President Fidel Ramos of the Philippines said the turmoil could not be "waved away by brave talk" and the Malaysian Prime Minister, Mahathir Mohamad, attacked currency speculators, calling for new rules to curb their activity.

In South Korea, where an IMF team began work yesterday to try to prevent more damage from what Korean leaders described as "a sharp liquidity crisis", stock markets responded with scepticism.

Amid fears that IMF-decreed austerity measures could precipitate bankruptcies and job losses, the country's main economic indicator - the Korea Composite Stock Index - fell 7 per cent to its lowest point for a decade.

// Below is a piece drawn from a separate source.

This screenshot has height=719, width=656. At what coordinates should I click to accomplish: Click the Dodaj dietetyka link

Differences about the seriousness of Asia's difficulties reopened discussion about a plan, formulated in Manila last week, under which rich countries like the US and Japan would offer support funds to ailing regional economies to supplement IMF loans, but only when IMF prescriptions had been agreed.

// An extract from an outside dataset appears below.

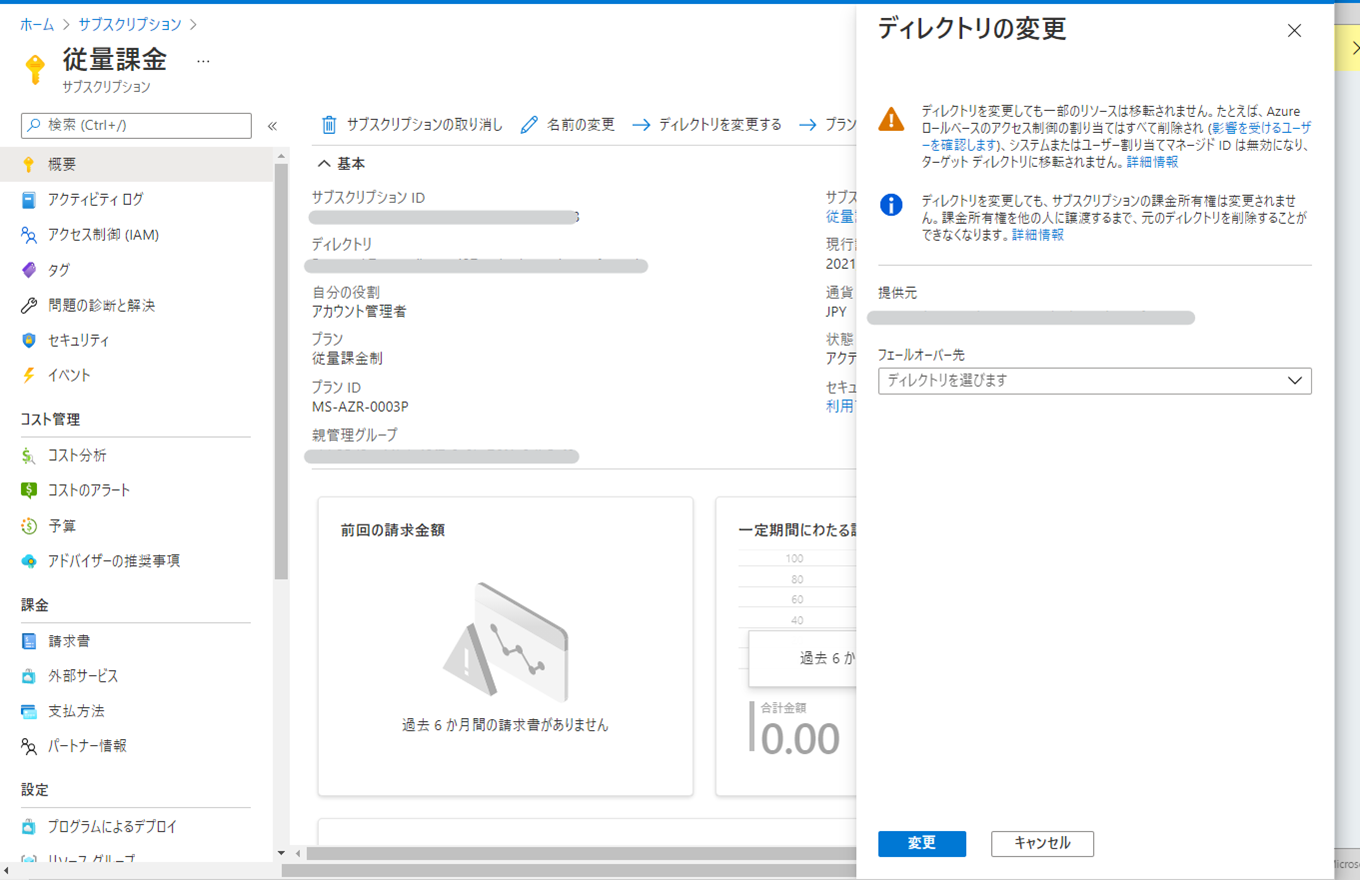Collapse the sidebar with the double-chevron button
The height and width of the screenshot is (880, 1360).
(272, 126)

Apec leaders had been expected simply to endorse the plan which, according to US officials, entails relatively small amounts of money, but sends a confidence-boosting message.

Mr Clinton, who would face problems with Congress if he appeared to enter into open-ended financial commitments abroad, had said the money would be nearer the $3bn (pounds 1.8bn) it offered as part of the recent Indonesia rescue package than the $20bn it spent to shore up the Mexican economy three years ago.

But the IMF's spending is far greater: since July it has pledged $68bn to Asian economies, of which the most recent contribution is $20bn for South Korea, compared with $50bn it provided for Mexico.

US caution became clear on Sunday, when South Korea said it had unsuccessfully approached Washington for emergency funds to tide it over. Korean officials said the conversation had been only "brief and informal", but the "universal advice" was that Korea should go to the IMF.

The US and Japan - which also turned down a Korean approach for bilateral assistance - have since said they would consider supplementing IMF help for South Korea but not until the rescue terms are agreed with the organisation. Seoul insisted, notwithstanding yesterday's stock market fall, that the fundamentals of its economy were sound and that IMF conditions were likely to reinforce measures already being taken by the government.

The big worry hanging over the Vancouver summit is the prospect of a recession sweeping Asia that could also affect North America. The Canadian Prime Minister, Jean Chretien, said that while Asian growth rates were likely to fall, he saw no risk of recession in Asia. A poll of US economic forecasters earlier this month found similar confidence.

Published in conjunction with a study by the National Association for Business Economics in Washington, those polled said they did not anticipate that Asian difficulties would have a significant impact on US prospects for economic expansion.